CaffeOnSpark
CaffeOnSpark copied to clipboard
CaffeProcessor in multiple GPU
The CaffeProcessor is kick of training on each GPU one by one. I think the better strategy is to make them parallelly? It seems slow down the GPU in the way.
private def startThreads(): Unit = { //start threads only once for JVM if (threadsStarted) return results.clear solvers.clear transformers.clear
for (g <- 0 until numLocalGPUs) {
val queuePair = new QueuePair[(Array[String], Array[FloatBlob], FloatBlob)]()
if (source.isTrain) {
//start solvers w/ only rank 0 will save model
solvers.add(Future {
doTrain(caffeNetList(0), g, queuePair)
})
//start transformers
for (t <- 0 until conf.transform_thread_per_device)
transformers.add(Future {
doTransform(caffeNetList(0), g, queuePair, g)
})
} else {
//start solvers for test
solvers.add(Future {
doFeatures(caffeNetList(g), 0, queuePair)
})
//start transformers
for (t <- 0 until conf.transform_thread_per_device)
transformers.add(Future {
doTransform(caffeNetList(g), 0, queuePair, g)
})
}
}
threadsStarted = true
}
The threads are started sequentially, but they run in parallel. I don't know if there is any loss in the speed. But I am happy to take a look at your proposal.

Data records
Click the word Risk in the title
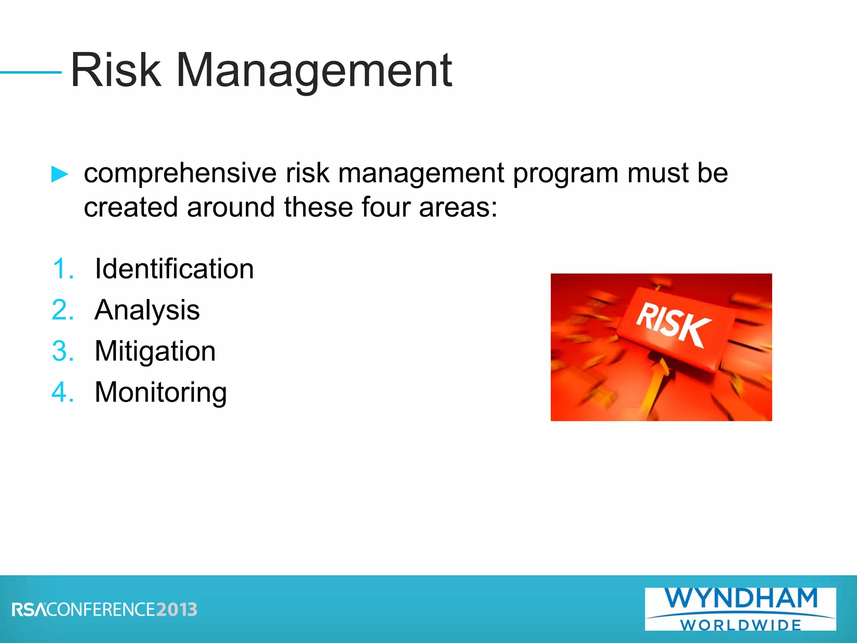pos(116,70)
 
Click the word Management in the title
pos(314,71)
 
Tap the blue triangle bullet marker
pos(59,174)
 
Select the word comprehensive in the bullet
pos(180,173)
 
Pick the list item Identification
pos(174,268)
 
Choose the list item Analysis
pos(147,310)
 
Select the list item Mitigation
pos(155,351)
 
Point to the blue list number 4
pos(63,392)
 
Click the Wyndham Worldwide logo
pos(740,609)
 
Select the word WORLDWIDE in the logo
pos(740,625)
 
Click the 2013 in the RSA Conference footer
pos(177,610)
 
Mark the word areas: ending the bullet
pos(458,207)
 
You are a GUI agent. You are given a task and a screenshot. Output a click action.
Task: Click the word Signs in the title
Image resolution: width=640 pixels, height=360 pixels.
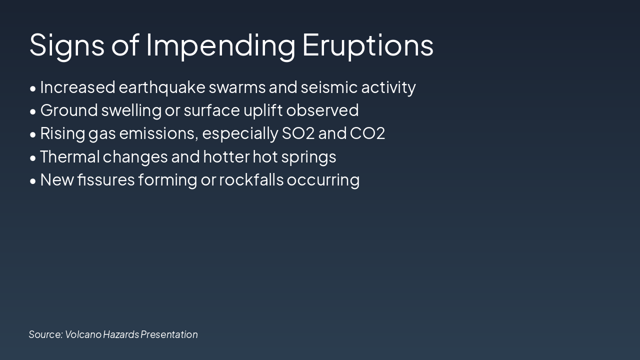[67, 45]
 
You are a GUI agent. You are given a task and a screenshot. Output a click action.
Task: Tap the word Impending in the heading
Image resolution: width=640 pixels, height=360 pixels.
[220, 45]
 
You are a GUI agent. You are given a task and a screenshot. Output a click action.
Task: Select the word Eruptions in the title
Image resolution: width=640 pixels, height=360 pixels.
[368, 45]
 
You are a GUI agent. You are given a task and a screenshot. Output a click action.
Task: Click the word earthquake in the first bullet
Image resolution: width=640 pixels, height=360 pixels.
[162, 88]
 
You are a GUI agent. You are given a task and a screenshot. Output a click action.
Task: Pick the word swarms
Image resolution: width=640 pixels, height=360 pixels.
[237, 88]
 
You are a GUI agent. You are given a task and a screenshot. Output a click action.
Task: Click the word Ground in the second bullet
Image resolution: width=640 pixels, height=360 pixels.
[69, 110]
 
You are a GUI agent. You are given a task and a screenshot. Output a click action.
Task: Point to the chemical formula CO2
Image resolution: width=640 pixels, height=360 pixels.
[368, 134]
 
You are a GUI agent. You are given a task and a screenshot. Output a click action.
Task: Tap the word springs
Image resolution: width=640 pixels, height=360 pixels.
[308, 157]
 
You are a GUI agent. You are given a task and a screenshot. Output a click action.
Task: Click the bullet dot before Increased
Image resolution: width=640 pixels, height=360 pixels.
[33, 88]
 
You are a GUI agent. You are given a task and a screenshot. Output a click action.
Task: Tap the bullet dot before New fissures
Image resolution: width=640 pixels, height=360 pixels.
[33, 181]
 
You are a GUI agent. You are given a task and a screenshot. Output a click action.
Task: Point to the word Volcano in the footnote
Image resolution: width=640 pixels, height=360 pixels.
[83, 334]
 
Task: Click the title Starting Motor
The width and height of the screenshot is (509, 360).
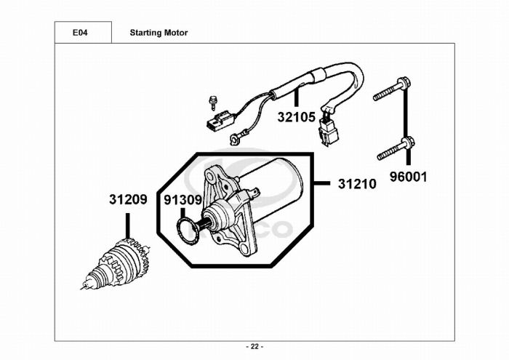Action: [x=159, y=33]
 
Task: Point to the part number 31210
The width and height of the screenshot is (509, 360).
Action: [x=357, y=185]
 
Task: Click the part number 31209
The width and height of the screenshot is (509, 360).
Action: [x=128, y=199]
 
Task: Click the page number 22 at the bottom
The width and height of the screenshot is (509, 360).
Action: [x=254, y=346]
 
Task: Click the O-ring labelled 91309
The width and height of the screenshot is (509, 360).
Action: [x=186, y=229]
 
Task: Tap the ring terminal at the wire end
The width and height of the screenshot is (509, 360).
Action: [x=235, y=136]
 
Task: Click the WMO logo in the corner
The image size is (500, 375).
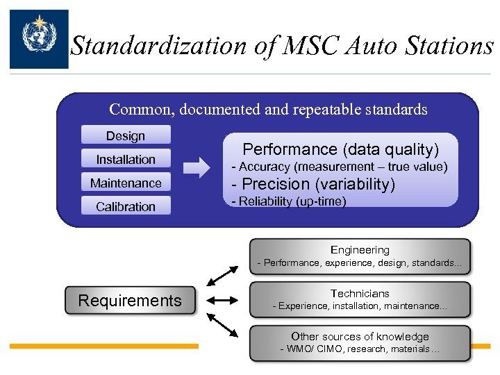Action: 39,39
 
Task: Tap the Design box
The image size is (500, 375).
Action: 126,136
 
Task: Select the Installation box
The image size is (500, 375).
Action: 126,160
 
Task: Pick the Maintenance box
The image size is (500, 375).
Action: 126,183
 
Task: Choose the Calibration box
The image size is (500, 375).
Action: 126,207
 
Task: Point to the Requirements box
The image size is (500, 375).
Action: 130,301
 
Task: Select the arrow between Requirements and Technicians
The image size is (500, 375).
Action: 223,301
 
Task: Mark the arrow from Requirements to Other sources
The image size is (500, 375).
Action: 222,325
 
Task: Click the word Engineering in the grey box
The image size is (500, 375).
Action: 360,250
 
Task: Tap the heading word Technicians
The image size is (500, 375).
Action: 360,294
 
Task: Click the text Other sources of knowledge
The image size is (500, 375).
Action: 360,337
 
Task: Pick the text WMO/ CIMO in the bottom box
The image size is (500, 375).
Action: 312,349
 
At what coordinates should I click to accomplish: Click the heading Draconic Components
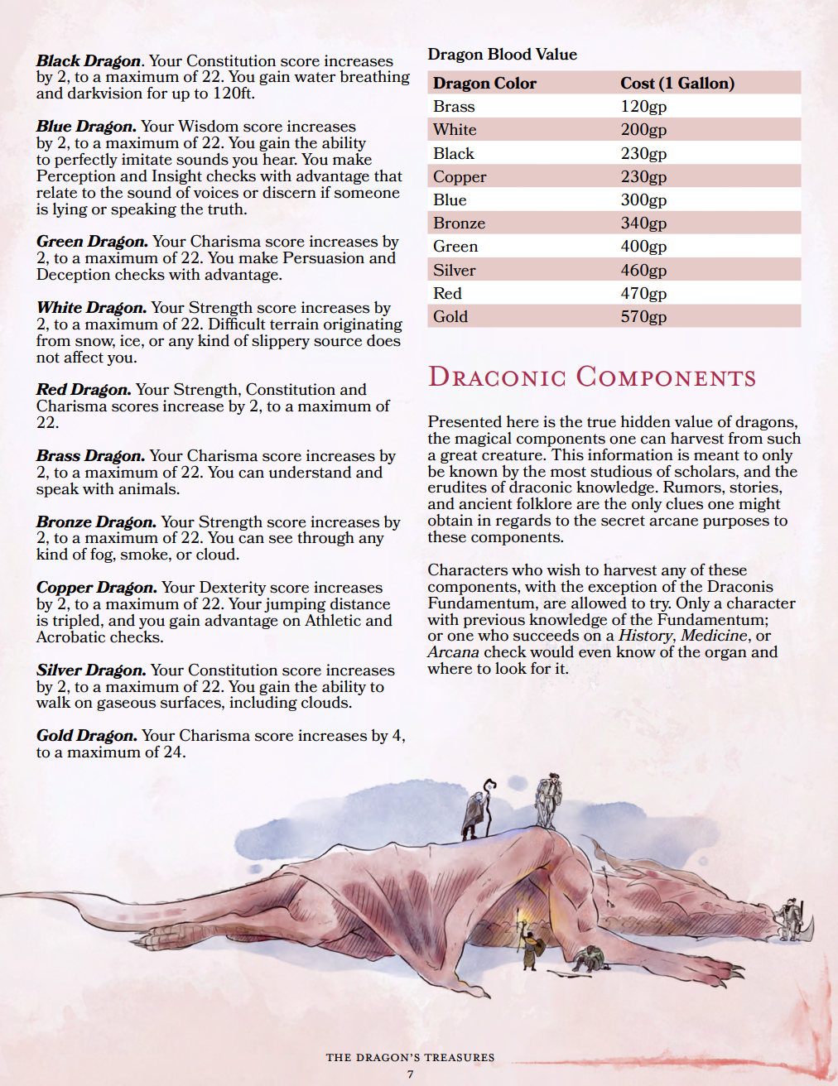591,377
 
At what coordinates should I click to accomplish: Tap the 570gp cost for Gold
643,316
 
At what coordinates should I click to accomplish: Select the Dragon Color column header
484,83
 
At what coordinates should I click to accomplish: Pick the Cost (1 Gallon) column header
677,83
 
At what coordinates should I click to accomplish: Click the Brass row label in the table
454,106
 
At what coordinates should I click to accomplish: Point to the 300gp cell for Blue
643,199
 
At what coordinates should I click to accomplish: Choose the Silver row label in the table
455,270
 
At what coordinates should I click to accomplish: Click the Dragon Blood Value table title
502,54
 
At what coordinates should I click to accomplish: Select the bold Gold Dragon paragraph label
86,735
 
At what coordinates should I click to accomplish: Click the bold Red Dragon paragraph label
83,389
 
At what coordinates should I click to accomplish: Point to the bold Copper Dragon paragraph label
96,587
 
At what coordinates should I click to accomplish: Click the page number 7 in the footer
410,1074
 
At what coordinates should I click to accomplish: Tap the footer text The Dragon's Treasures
410,1057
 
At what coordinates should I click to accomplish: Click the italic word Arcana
453,651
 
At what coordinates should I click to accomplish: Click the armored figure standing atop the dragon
547,800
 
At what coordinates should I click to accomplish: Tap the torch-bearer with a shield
528,944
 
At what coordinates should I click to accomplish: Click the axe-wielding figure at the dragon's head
792,919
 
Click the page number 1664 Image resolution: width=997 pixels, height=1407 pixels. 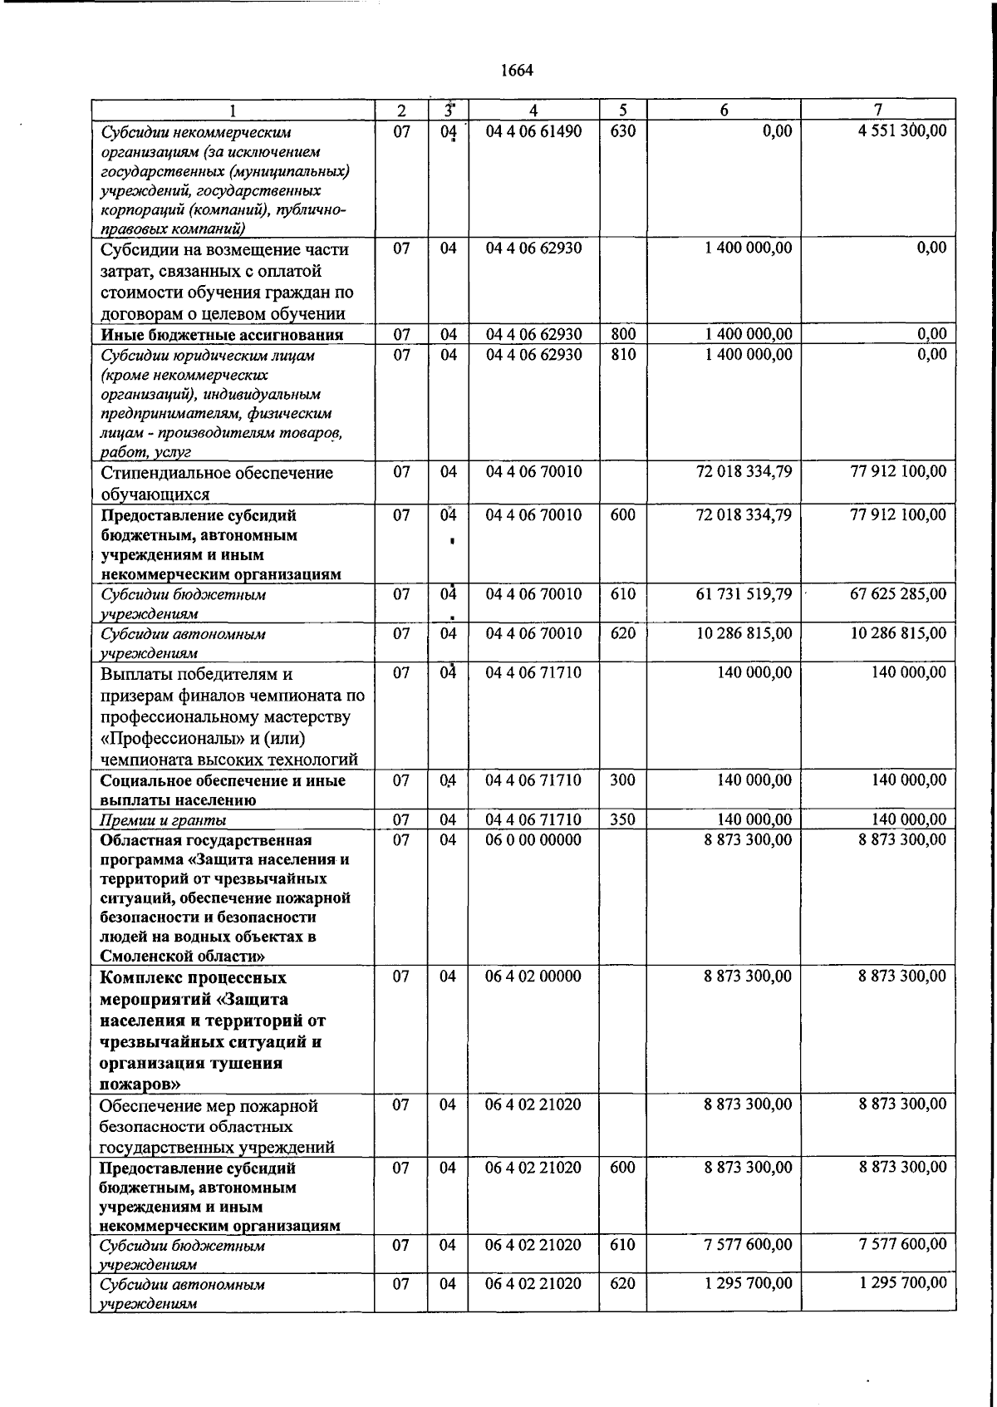(x=517, y=71)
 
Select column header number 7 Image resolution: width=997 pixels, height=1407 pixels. (x=878, y=110)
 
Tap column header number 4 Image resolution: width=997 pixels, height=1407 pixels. (x=533, y=110)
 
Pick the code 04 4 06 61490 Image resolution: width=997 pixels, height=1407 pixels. (x=533, y=130)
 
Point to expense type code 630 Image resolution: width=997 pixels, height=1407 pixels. (x=622, y=130)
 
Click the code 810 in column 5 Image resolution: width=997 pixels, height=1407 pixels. (x=622, y=355)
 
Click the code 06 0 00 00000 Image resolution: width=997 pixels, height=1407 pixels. (x=533, y=839)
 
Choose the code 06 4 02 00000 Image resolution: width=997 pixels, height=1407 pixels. (x=533, y=977)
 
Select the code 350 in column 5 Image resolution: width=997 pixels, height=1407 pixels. (x=622, y=819)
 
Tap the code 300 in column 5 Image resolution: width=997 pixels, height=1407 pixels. (x=622, y=780)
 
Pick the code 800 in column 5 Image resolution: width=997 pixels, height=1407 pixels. (x=622, y=334)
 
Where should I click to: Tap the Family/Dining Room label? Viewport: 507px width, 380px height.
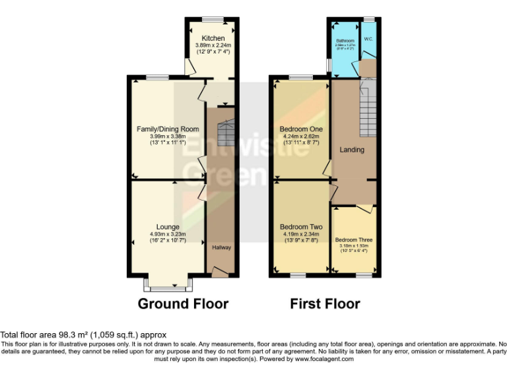point(168,129)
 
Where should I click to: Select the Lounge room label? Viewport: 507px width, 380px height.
point(168,227)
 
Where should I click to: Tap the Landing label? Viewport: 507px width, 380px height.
point(352,150)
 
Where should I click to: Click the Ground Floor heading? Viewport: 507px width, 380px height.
point(183,304)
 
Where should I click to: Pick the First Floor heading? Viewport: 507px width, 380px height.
point(325,304)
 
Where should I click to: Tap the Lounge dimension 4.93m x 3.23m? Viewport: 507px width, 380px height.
point(168,234)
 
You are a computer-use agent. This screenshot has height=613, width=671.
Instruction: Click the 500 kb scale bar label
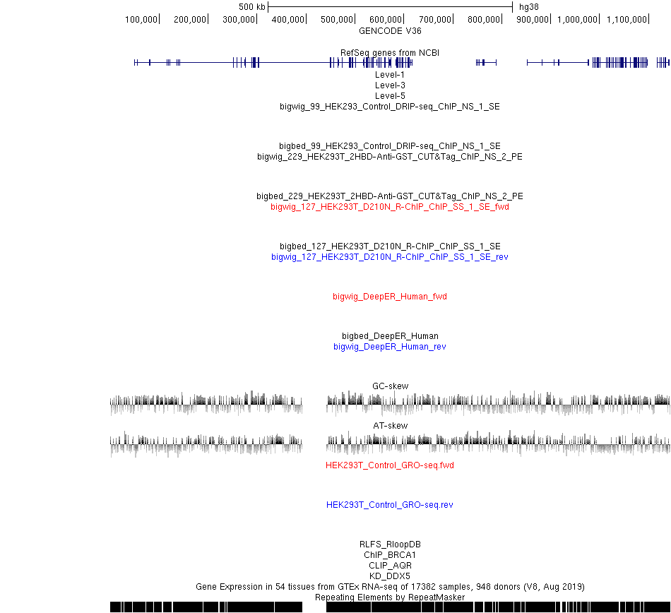pos(251,7)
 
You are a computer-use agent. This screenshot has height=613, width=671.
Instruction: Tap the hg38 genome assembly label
pos(528,7)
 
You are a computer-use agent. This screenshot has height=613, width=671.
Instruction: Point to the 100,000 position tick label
pos(141,20)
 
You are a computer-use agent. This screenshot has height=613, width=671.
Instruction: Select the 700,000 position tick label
pos(435,20)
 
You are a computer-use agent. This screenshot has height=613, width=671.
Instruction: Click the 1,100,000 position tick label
pos(627,20)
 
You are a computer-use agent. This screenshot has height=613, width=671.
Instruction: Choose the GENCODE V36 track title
pos(390,31)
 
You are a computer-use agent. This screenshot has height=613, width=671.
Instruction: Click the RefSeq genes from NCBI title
pos(390,53)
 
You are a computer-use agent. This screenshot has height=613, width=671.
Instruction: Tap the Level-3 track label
pos(390,85)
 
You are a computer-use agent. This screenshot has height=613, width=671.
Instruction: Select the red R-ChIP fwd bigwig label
pos(390,207)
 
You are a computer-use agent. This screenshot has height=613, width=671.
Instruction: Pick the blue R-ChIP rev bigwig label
pos(390,257)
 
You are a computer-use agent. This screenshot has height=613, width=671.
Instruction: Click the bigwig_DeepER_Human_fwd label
pos(390,297)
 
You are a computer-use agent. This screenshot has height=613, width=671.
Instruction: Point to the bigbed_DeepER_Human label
pos(390,336)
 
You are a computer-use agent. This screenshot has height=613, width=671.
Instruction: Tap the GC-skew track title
pos(391,386)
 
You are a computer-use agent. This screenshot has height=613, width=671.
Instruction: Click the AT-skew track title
pos(391,426)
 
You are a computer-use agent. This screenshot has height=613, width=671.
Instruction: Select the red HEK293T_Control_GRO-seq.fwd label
pos(390,465)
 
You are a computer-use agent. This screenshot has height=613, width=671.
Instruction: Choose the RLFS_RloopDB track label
pos(390,544)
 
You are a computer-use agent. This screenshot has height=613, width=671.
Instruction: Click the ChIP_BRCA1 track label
pos(390,555)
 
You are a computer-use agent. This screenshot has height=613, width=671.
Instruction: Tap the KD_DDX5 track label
pos(390,576)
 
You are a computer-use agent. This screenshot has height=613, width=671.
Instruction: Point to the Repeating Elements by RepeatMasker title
pos(390,597)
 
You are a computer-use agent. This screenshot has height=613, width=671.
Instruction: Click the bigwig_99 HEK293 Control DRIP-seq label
pos(390,107)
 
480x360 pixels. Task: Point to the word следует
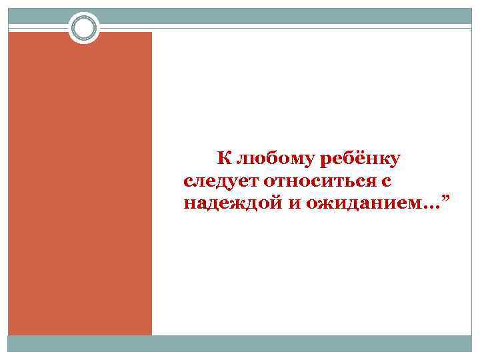coord(220,181)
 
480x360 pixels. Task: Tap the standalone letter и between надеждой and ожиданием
coord(294,203)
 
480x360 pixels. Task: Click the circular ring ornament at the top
coord(84,28)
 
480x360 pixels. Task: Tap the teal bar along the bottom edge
coord(240,343)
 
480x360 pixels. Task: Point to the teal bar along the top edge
coord(267,15)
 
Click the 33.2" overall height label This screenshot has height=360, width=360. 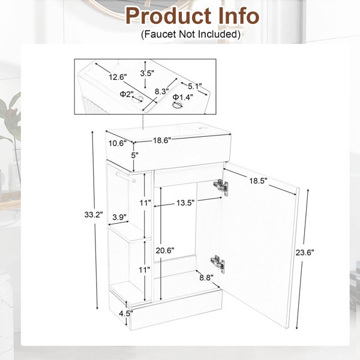coord(94,215)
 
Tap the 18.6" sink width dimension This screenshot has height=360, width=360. coord(163,140)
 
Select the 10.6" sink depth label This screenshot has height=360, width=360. coord(118,143)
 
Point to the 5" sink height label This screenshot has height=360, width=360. coord(135,155)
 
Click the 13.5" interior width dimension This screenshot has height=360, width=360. coord(185,203)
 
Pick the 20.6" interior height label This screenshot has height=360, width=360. coord(165,250)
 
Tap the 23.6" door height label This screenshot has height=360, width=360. coord(305,253)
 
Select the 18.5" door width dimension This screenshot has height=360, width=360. coord(259,181)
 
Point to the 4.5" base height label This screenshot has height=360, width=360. coord(126,313)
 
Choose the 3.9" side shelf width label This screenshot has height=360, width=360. coord(119,217)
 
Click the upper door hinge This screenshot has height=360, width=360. coord(221,187)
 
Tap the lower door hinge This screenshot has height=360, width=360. coord(218,264)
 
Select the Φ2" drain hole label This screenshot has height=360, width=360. coord(127,94)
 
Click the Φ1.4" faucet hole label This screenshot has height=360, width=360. coord(183,97)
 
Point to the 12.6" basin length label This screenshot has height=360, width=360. coord(118,77)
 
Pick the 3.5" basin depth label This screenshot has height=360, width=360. coord(147,73)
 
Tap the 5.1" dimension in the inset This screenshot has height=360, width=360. coord(194,86)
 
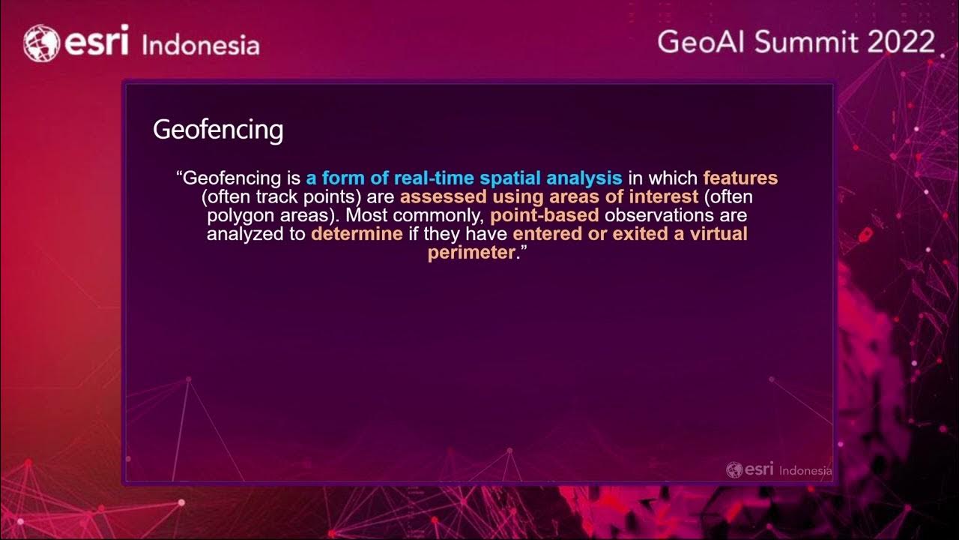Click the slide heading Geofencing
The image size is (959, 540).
[218, 130]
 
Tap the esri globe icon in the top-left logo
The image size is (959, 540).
[42, 44]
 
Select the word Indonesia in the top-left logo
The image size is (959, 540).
[200, 45]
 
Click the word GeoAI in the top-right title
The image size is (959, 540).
[702, 42]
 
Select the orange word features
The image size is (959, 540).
[740, 178]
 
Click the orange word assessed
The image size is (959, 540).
[443, 197]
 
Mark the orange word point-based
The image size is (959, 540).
[545, 215]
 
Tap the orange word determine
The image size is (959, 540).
[357, 234]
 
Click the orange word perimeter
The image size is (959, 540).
[471, 253]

Parts of the exercise
**1.** In the CaffeOnSpark thread, how does the reply say the threads are started and how do they run?
**2.** Transcribe the stretch of the CaffeOnSpark thread from "private def startThreads(): Unit" through "g, queuePair, g)".

Responses per task
**1.** They are started one after another but run in parallel.

**2.**
private def startThreads(): Unit = { //start threads only once for JVM if (threadsStarted) return results.clear solvers.clear transformers.clear
for (g <- 0 until numLocalGPUs) {
val queuePair = new QueuePair[(Array[String], Array[FloatBlob], FloatBlob)]()
if (source.isTrain) {
//start solvers w/ only rank 0 will save model
solvers.add(Future {
doTrain(caffeNetList(0), g, queuePair)
})
//start transformers
for (t <- 0 until conf.transform_thread_per_device)
transformers.add(Future {
doTransform(caffeNetList(0), g, queuePair, g)